The 21st century war on terrorism is the first Internet war. In the initial weeks after 9/11, every form of media — TV, newspapers, magazines, and the web — got an enormous boost. But it was web traffic that increased by the largest percentage.

According to a recent story in the Wall Street Journal, average weekly traffic to the top ten news web sites has increased by an average of nearly 100%. If you look at my partner CNN.com's traffic, they were averaging over 100 million page views a day — pretty good evidence that more people were following the war on CNN.com than on CNN.

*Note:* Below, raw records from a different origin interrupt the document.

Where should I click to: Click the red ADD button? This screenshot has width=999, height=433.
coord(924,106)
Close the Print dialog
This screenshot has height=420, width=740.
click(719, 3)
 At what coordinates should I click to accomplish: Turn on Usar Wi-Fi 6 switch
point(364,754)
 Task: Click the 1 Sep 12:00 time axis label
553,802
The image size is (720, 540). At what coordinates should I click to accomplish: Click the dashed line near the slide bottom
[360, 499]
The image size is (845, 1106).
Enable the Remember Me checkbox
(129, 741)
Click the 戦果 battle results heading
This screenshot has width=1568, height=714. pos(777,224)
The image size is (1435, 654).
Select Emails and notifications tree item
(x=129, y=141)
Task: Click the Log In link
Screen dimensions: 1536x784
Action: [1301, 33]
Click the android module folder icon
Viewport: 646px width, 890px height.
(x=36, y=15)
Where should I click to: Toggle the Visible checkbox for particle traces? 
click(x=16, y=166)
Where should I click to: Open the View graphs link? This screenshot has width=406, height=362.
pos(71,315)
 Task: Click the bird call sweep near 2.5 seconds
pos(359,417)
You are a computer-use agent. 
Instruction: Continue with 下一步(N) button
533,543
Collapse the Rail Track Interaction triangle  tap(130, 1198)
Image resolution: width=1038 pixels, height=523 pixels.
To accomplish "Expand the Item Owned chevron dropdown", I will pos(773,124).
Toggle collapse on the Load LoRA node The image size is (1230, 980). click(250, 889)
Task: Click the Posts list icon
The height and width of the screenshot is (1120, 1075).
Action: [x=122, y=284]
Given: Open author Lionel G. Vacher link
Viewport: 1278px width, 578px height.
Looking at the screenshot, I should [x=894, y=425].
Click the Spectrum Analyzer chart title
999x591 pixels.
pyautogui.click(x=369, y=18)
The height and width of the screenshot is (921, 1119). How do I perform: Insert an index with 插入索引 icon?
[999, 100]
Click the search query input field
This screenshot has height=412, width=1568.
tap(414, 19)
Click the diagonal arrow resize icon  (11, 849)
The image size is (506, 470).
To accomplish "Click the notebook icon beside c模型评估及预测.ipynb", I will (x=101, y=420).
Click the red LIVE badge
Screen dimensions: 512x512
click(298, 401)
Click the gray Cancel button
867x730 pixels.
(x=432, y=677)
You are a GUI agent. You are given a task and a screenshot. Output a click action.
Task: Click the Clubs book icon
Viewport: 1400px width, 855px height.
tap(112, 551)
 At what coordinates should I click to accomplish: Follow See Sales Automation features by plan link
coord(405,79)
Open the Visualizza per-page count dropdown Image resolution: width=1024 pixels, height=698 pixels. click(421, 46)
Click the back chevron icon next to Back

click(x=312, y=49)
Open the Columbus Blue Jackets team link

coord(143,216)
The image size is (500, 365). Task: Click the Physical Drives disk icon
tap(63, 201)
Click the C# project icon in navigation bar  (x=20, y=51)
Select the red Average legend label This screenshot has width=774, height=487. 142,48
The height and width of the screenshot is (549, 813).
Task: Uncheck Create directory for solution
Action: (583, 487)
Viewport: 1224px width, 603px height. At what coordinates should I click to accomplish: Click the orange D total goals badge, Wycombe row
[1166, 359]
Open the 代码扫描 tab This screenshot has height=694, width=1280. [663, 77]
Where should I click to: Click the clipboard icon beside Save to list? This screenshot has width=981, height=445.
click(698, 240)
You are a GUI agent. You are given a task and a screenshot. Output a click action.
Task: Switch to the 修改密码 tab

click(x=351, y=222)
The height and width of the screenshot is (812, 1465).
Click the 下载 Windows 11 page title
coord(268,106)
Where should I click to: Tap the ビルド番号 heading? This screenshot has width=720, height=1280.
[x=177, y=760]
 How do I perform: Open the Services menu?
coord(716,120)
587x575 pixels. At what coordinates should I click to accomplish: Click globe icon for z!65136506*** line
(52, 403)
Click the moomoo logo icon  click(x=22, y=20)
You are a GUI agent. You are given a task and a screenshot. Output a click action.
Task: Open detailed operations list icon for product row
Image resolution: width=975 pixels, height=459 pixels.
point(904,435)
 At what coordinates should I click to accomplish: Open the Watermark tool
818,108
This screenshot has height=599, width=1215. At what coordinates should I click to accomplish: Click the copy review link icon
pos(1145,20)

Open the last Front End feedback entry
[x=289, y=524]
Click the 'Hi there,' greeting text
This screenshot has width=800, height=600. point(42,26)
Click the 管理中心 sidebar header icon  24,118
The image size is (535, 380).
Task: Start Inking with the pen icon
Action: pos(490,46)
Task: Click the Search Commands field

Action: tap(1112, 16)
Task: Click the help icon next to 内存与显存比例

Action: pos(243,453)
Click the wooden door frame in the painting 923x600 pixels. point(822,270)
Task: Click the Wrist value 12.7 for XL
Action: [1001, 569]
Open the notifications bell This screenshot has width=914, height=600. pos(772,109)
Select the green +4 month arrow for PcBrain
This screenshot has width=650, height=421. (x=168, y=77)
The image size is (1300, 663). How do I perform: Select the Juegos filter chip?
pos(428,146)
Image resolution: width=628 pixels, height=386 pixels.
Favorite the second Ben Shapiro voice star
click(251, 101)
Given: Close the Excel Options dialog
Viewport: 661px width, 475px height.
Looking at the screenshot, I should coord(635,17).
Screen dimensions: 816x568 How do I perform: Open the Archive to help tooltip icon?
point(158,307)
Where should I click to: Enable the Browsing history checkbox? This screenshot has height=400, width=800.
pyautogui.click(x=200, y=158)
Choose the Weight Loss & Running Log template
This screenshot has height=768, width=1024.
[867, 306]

This war has so many strands and there are so many things going on at once, it defies more linear mediums like print and television. The web is infinite in its depth and its breadth. You can find whatever strand you're looking for when you need it. You don't have to page through a paper, or channel surf hoping that you'll find that piece on Taliban moderates.

The war on terrorism is the first war you can access from your desk. Whenever a civilian — that is, a non-news person — comes into my office, they always remark on the television next to my desk. But everyone I know in the media business has a TV in his or her office — so it's easy to forget that this is an anomaly for most Americans. They can't watch CNN during the day even if they want to.

What they do have at their desks is a computer. And if you're working during the day and you want to find out about the latest anthrax outbreak, you don't turn on the TV or radio or pick up a newspaper, you go online. If you look at traffic to TIME.com, for example, it starts really going up at 9 a.m. and peaks 12 p.m. ET — that is, when people first come to work, and when they take a break for lunch.

The web makes each user his or her own editor. You compose your own newspaper or magazine. What do editors do? They select, they organize, they put together a hierarchy of news. You can do that yourself on the web. Why wait to see which AP photos or stories your morning newspaper has selected. You can go to Yahoo news right now and look at the AP feed of stories and photos and decide what you want to read or see.

President Bush has often said that the war on terrorism is a war without borders. The web is the first medium without borders. At the moment, interest in foreign news is higher than it's been in memory, and more and more Americans are surfing the web for foreign news sources. According to a recent story on National Public Radio, the website of the UK's Guardian newspaper now has 500,000 regular American users.

The real challenge for the web, though, is to create an online form of news that is uniquely suited to this new war on terrorism. The medium doesn't make history, history makes the medium — and it remains to be seen how this new war will remake the web.